The Korean Register of Shipping (KR) expects hydrogen to represent one of the three main fuel types in its zero emission vessel designs, a KR representative announced during the Kormarine conference in Busan in October 2019. Other fuels include LNG, LPG, ethanol and methanol, and bio-fuels.
The zero-emission vessel project involves collaboration between shipyards, ship owners, OEMs, and classification societies, along with support from the national authorities.
The project involved research in a number of different areas, ranging from hull form optimisation, through to the integration of advanced materials, such as HSS (high strength steels) or high strength polymers for superstructure lightweighting. A particular focus was on the application of superconductor materials to improve the efficiency of podded propulsion units.
The main focus of the development was on the fuel type that the future vessel would use. The three main alternatives were LNG and synthetic LNG fuels, hydrogen and hybrid ships. Of the three, the delay until hydrogen shipping is commercially viable is likely to be the longest, given the safety, regulatory and infrastructure issues that need to be addressed.
The project includes the development of either a liquefied hydrogen carrier, or hydrogen-fuelled vessel.
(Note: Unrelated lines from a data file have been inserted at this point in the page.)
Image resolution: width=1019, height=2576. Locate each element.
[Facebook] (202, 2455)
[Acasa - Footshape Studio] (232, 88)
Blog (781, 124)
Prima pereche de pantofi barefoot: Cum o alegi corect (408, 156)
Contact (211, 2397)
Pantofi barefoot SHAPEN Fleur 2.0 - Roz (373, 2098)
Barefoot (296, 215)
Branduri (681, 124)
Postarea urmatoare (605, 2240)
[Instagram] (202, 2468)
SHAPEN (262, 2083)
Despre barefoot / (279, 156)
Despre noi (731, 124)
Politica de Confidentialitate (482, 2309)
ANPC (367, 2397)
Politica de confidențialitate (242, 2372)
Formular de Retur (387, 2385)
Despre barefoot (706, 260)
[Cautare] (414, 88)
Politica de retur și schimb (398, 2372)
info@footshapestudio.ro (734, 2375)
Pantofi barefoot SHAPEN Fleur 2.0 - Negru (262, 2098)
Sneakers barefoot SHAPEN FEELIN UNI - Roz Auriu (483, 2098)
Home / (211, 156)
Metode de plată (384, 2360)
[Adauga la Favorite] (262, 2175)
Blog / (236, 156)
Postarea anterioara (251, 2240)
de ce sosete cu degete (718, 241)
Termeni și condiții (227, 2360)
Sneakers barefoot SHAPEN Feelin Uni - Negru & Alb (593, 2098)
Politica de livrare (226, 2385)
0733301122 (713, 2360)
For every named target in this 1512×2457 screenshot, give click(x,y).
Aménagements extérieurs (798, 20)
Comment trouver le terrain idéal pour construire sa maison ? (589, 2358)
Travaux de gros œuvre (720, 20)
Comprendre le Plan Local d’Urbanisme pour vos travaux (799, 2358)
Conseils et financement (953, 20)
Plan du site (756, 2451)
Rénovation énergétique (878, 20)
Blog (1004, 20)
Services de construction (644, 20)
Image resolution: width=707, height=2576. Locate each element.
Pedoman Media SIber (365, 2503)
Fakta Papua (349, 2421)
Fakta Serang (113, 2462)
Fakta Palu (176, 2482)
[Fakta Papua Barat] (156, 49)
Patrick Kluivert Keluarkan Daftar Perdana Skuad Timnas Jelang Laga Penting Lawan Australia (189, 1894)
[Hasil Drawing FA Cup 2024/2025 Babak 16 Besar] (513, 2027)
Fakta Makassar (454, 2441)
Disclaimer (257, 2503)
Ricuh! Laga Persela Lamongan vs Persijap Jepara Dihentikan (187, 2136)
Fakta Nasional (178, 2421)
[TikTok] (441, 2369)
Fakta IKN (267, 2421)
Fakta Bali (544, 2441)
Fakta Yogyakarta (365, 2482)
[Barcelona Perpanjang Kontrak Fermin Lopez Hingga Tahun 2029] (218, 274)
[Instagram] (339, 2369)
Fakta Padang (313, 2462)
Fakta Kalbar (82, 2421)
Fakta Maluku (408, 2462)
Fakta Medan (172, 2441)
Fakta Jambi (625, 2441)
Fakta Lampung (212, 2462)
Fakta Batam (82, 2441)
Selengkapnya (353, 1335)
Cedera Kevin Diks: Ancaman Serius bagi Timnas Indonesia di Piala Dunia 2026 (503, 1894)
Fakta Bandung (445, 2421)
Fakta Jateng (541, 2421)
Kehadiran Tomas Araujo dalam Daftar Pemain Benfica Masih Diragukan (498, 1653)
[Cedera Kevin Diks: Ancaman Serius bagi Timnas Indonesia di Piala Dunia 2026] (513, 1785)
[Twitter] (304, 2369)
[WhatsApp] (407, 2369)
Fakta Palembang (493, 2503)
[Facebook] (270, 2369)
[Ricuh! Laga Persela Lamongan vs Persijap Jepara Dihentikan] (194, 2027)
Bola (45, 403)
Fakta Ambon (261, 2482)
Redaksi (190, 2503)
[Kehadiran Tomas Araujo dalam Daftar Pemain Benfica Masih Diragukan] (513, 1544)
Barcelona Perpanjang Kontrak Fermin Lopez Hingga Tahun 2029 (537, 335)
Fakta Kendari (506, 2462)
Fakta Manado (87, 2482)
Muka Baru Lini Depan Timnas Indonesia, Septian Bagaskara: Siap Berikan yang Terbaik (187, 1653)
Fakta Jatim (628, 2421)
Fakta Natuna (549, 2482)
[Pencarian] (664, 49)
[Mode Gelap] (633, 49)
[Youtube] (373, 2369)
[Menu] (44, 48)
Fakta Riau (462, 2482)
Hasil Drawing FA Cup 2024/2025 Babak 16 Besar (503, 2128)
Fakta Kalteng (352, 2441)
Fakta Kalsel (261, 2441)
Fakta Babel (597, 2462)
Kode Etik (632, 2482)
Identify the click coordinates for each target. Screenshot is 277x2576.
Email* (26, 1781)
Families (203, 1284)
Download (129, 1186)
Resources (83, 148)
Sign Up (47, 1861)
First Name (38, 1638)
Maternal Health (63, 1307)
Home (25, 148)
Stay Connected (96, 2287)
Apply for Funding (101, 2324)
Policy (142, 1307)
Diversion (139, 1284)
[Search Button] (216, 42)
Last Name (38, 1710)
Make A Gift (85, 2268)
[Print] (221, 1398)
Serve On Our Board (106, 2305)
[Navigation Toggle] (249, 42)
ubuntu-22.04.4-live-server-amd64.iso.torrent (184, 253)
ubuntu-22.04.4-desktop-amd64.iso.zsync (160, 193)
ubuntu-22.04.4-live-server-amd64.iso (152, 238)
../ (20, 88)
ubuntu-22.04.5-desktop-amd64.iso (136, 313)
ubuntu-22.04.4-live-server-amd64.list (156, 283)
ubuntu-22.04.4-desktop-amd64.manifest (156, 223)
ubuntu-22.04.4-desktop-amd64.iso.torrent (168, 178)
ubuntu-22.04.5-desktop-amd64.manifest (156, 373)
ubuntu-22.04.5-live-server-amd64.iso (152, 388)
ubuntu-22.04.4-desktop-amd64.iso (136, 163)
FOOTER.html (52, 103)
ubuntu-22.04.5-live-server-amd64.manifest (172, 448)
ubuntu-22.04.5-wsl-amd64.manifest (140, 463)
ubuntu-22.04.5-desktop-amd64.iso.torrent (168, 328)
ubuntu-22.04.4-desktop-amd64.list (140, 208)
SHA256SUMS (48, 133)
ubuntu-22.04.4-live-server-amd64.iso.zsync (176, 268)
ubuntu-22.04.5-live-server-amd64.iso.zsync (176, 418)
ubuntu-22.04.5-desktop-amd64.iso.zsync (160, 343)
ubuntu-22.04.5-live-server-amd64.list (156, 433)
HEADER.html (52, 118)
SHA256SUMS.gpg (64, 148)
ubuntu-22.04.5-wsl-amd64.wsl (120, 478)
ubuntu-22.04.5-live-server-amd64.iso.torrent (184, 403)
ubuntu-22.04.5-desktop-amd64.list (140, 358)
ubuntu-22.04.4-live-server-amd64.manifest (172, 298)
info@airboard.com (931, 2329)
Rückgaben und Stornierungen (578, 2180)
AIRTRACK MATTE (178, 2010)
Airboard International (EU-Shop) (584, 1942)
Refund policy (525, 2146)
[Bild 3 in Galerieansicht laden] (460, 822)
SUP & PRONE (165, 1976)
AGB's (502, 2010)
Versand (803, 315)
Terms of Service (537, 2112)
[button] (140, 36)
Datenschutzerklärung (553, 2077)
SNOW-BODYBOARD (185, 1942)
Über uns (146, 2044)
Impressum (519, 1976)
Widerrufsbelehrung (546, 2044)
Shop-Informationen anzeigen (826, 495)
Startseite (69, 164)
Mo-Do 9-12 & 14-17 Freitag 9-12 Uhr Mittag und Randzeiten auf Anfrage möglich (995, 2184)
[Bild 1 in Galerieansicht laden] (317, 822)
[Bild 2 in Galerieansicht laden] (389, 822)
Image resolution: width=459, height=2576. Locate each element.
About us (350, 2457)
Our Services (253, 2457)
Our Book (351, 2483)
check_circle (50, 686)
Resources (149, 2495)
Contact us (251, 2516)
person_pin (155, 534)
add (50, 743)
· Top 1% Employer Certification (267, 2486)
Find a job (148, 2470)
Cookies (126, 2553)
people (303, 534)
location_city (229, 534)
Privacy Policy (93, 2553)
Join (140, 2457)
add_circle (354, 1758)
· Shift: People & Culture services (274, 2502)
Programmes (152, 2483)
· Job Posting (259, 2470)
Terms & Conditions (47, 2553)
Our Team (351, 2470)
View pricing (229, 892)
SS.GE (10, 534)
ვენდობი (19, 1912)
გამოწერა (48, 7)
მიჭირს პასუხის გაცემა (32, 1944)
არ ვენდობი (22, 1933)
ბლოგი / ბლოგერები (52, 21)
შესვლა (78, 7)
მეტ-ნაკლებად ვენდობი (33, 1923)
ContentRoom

KR expects short-sea passenger vessels to be propelled by hydrogen fuel cell technology.
The project identified a number of areas for development including cryogenic hydrogen storage technology, thermal insulation technology, and the liquefaction technology required to produce liquefied hydrogen at -253 degrees centigrade.
The announcement follows Korea’s announcement of a national hydrogen strategy in January 2019, which established the intention of creating a network of hydrogen industries including energy production, storage, transportation, safety and mobility by 2040.
The strategy unambiguously set the country the goal of becoming the world’s leading producer of hydrogen powered cars and fuel cells by 2030. Similarly, ambitious goals around the development of domestic and import hydrogen logistics chains were established, including the development of a network of 1,200 hydrogen refuelling stations by 2040.
The focus on hydrogen was influenced by the Korean government’s decision to selected Busan Port as a CO2 free clean port.
The move to eliminate CO2 emissions from the port will require the decarbonisation of port infrastructure, as well as the introduction of greater automation and digitalisation within Busan Port’s western container terminal expansion.
KR had signed an agreement with Busan Port Corporation in 2018 to build a hydrogen-based energy independent port, supporting technology for building low emission ships.